» **Rekordy do zadania**
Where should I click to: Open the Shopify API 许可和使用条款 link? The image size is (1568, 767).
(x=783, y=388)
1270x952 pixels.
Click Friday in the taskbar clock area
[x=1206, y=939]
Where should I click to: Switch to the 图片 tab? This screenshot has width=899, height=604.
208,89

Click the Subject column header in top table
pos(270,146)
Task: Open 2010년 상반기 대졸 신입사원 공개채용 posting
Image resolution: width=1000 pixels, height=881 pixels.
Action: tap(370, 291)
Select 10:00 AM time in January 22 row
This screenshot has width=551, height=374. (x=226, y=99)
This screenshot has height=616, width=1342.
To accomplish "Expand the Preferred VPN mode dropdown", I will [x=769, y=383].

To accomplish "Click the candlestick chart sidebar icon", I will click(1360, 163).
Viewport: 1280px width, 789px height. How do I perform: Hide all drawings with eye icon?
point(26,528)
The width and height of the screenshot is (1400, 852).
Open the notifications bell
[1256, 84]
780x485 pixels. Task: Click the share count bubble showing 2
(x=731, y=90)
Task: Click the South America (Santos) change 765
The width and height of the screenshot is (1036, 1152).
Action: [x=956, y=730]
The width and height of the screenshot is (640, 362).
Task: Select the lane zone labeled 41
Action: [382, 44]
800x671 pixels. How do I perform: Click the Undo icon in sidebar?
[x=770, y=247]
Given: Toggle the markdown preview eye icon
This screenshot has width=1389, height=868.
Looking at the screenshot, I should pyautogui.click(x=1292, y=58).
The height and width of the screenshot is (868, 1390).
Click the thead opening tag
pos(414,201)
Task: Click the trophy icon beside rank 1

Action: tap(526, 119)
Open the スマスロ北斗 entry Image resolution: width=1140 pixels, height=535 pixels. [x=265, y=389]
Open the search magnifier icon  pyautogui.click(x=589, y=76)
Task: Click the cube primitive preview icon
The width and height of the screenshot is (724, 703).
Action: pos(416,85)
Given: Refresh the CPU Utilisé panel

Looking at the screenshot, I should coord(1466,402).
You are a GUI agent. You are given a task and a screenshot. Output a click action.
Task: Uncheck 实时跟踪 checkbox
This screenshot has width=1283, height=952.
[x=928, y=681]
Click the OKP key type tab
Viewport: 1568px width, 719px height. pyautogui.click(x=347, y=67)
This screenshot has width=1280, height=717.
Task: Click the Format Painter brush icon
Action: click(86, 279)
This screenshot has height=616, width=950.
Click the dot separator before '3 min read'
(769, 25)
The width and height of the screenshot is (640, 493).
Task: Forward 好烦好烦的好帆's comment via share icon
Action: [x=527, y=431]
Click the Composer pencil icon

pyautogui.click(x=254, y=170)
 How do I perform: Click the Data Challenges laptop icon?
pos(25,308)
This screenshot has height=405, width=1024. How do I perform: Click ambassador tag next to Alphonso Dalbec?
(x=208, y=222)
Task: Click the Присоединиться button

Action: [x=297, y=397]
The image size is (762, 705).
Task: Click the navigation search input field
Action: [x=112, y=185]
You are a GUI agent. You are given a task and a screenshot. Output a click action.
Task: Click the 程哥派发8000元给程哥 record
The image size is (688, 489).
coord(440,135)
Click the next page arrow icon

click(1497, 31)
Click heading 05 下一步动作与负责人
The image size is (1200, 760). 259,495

» **Zadanie do wykonania**
Przepisz proszę jako CSV o dwóch kolumnach, „tekst” i „odpowiedź”, rekordy od wiersza zawierającego "Where should I click to: Switch" do wiersza zawierającego "pos(270,146)" włącznie. Daj jeden wiersz na każdy rekord, a każdą wartość umieść w jednym polu w cudzysłowie, zamieniając podziały linii na spacje.

» **Rozwiązane zadanie**
tekst,odpowiedź
"Where should I click to: Switch to the 图片 tab? This screenshot has width=899, height=604.","208,89"
"Click the Subject column header in top table","pos(270,146)"